▸ **Data extract**
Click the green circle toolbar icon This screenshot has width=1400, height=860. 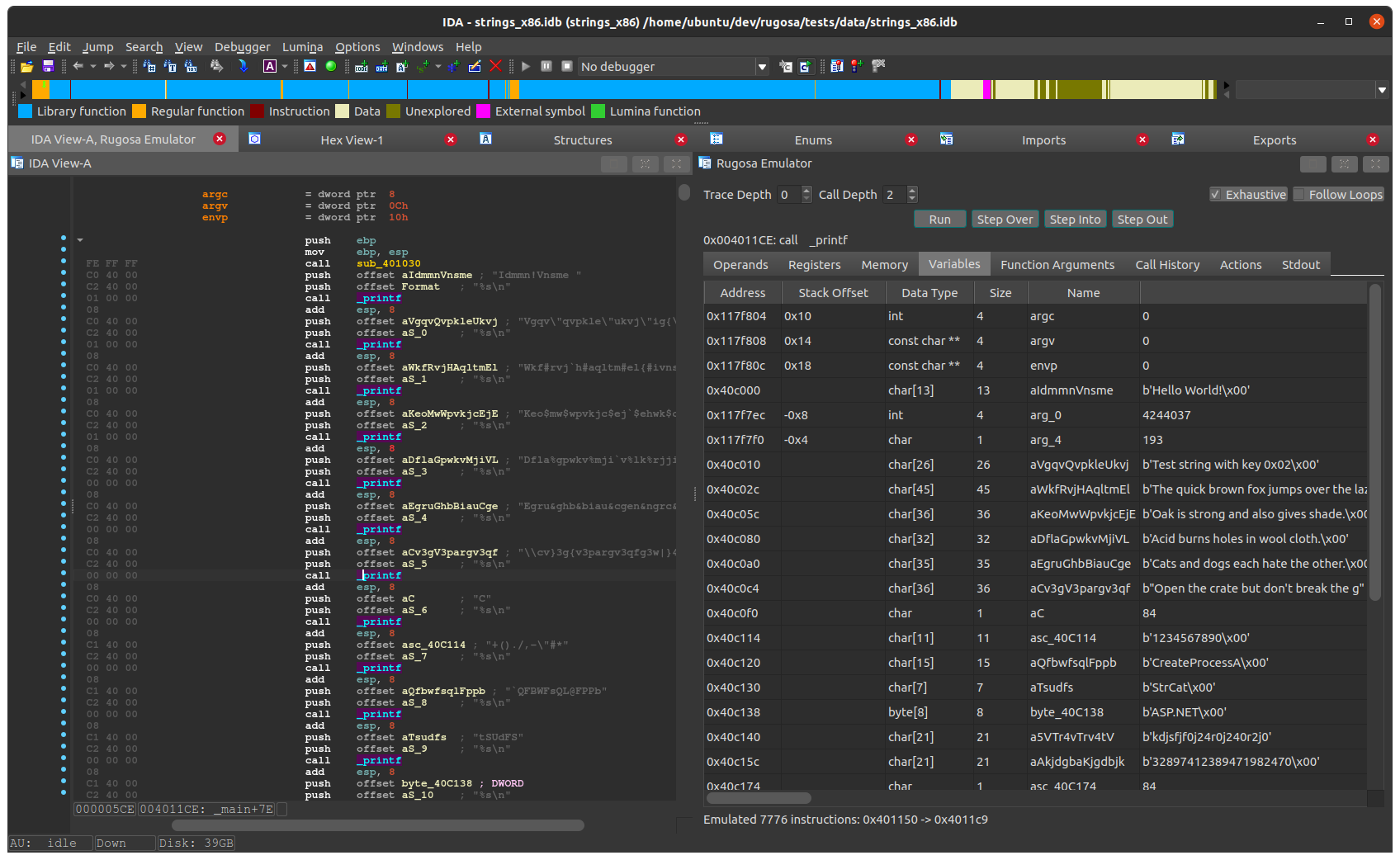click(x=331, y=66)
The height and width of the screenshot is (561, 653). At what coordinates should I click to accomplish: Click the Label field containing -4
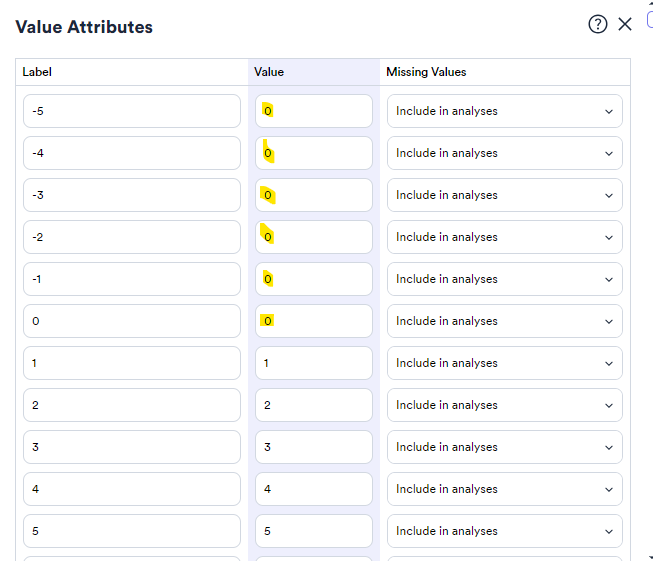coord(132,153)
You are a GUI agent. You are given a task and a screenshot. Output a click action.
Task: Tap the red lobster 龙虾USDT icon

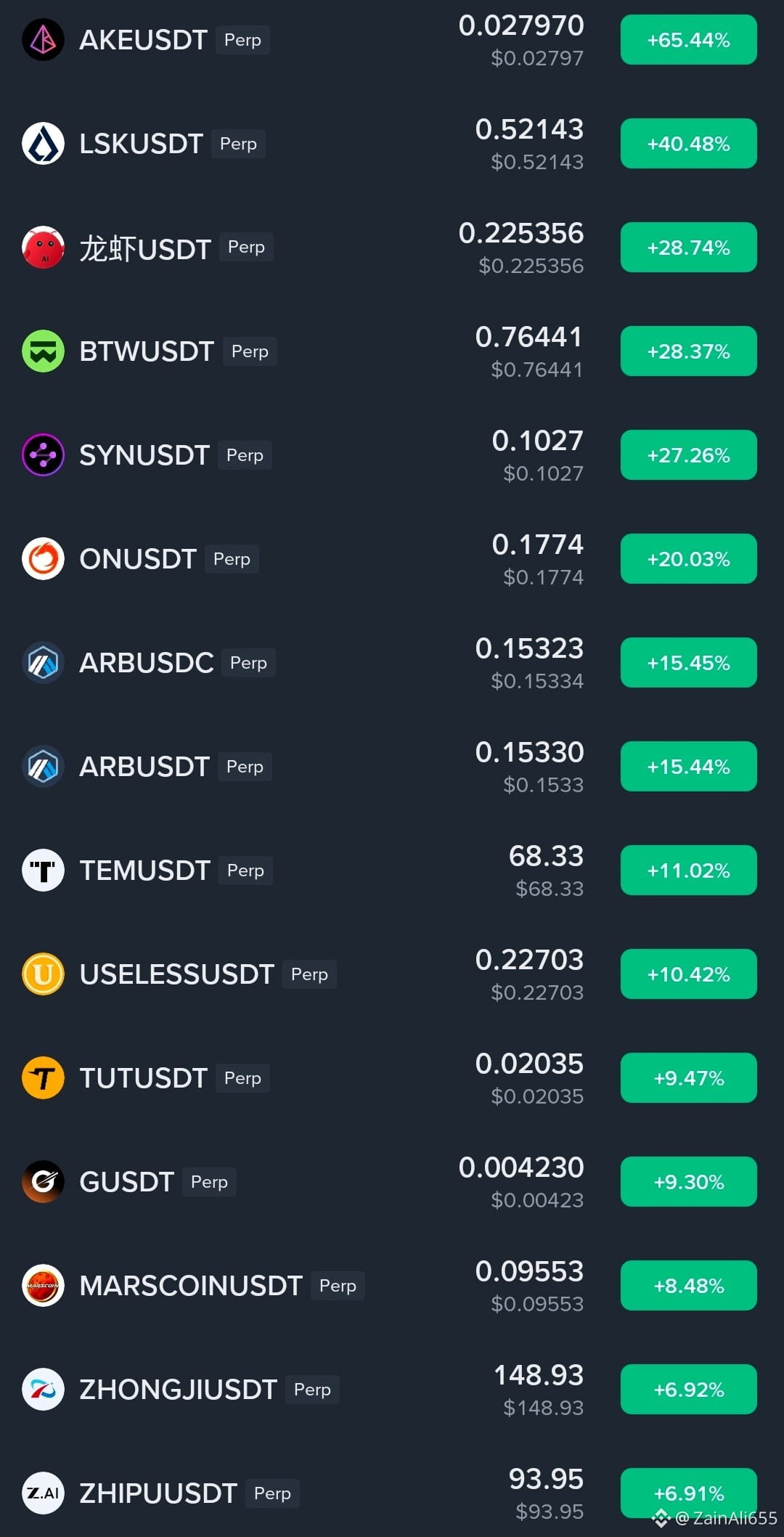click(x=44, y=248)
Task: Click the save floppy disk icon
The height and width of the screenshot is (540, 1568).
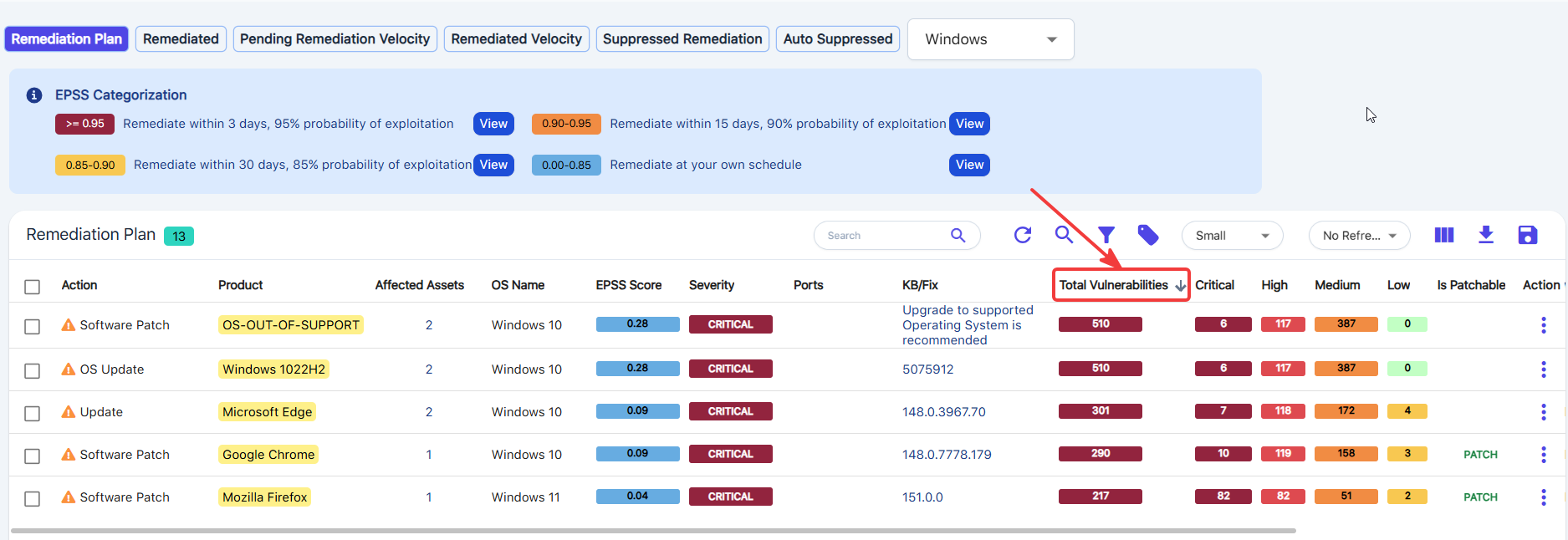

* * *

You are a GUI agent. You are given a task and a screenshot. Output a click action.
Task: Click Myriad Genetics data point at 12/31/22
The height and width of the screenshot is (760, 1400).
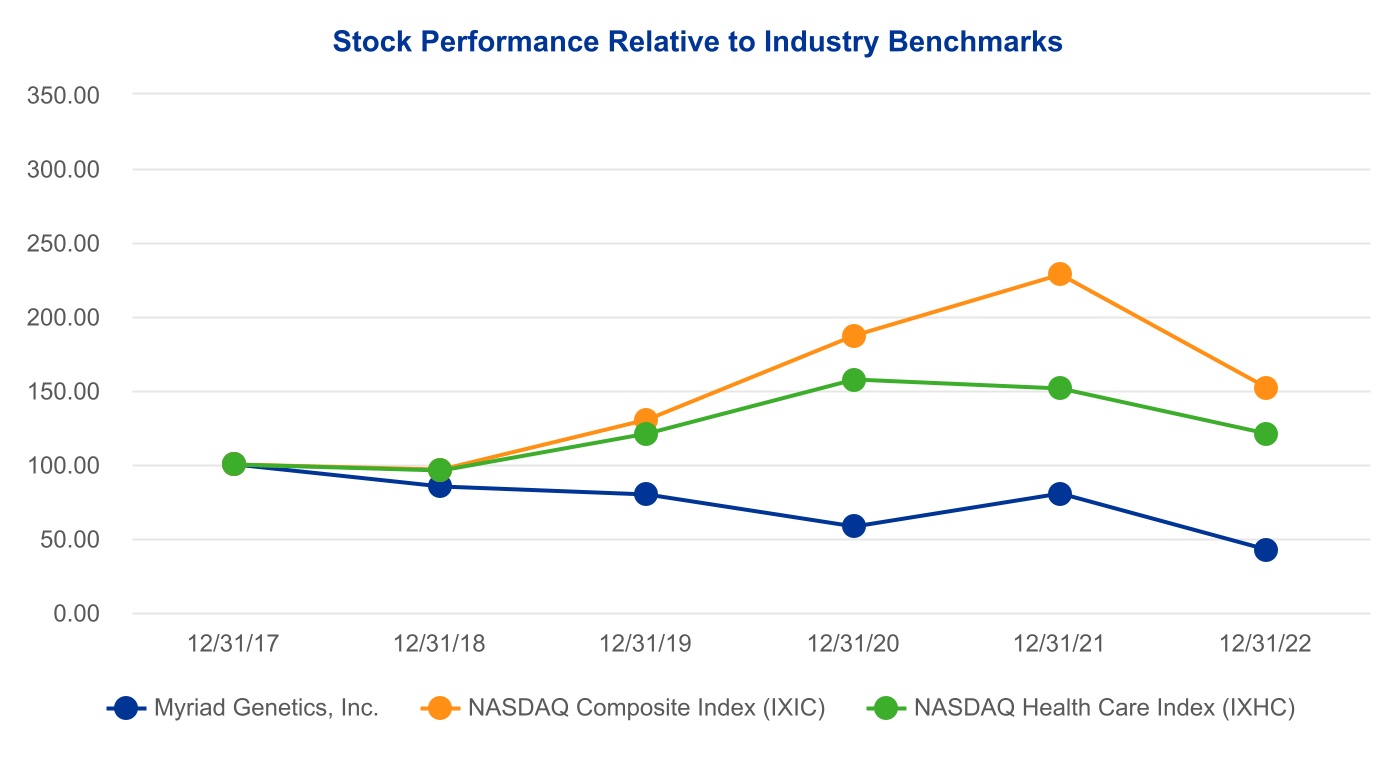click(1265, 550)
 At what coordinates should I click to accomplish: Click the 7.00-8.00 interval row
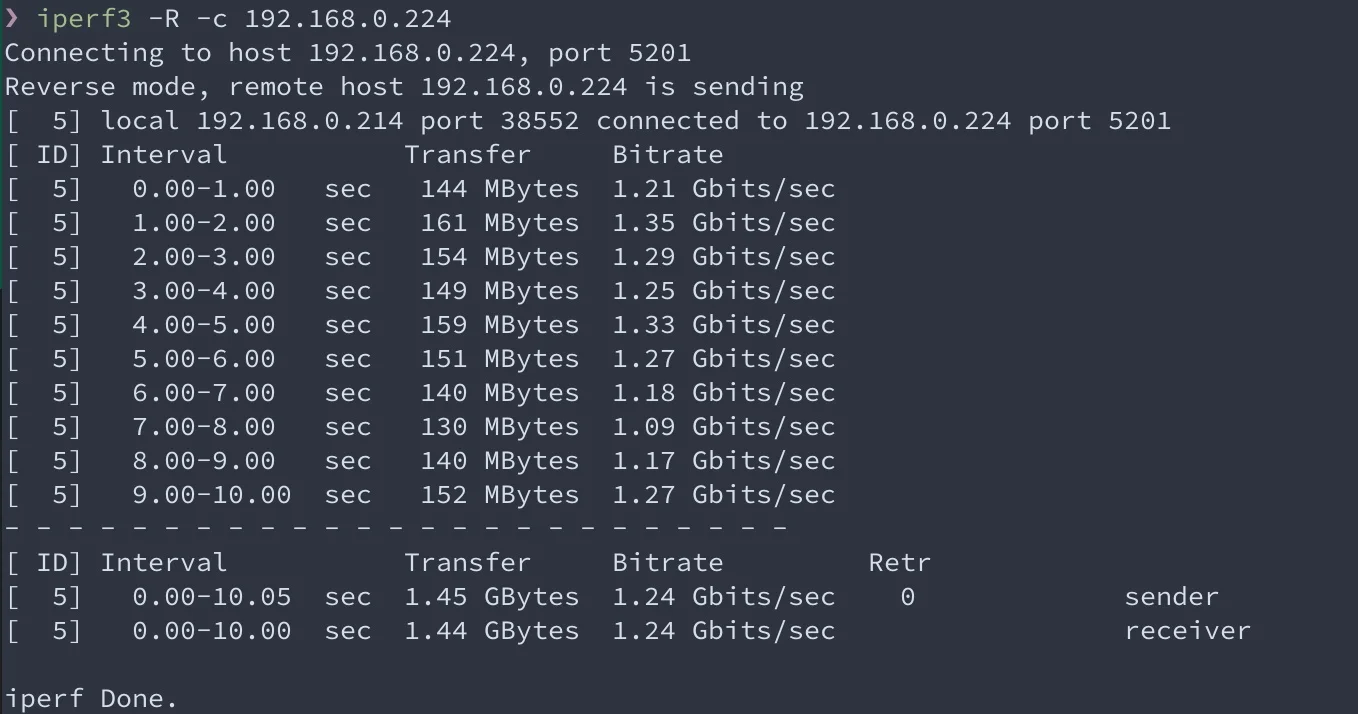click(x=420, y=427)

▸ **About this exercise**
Each line above that falls between the line with "Task: Tap the red lobster 龙虾USDT icon" and the line with "The height and width of the screenshot is (540, 1568)." should be printed exactly, together with those two lines, but the pictures should not.

▸ **Exercise answer**
Task: Tap the red lobster 龙虾USDT icon

click(x=44, y=248)
Task: Click the save floppy disk icon
The height and width of the screenshot is (540, 1568).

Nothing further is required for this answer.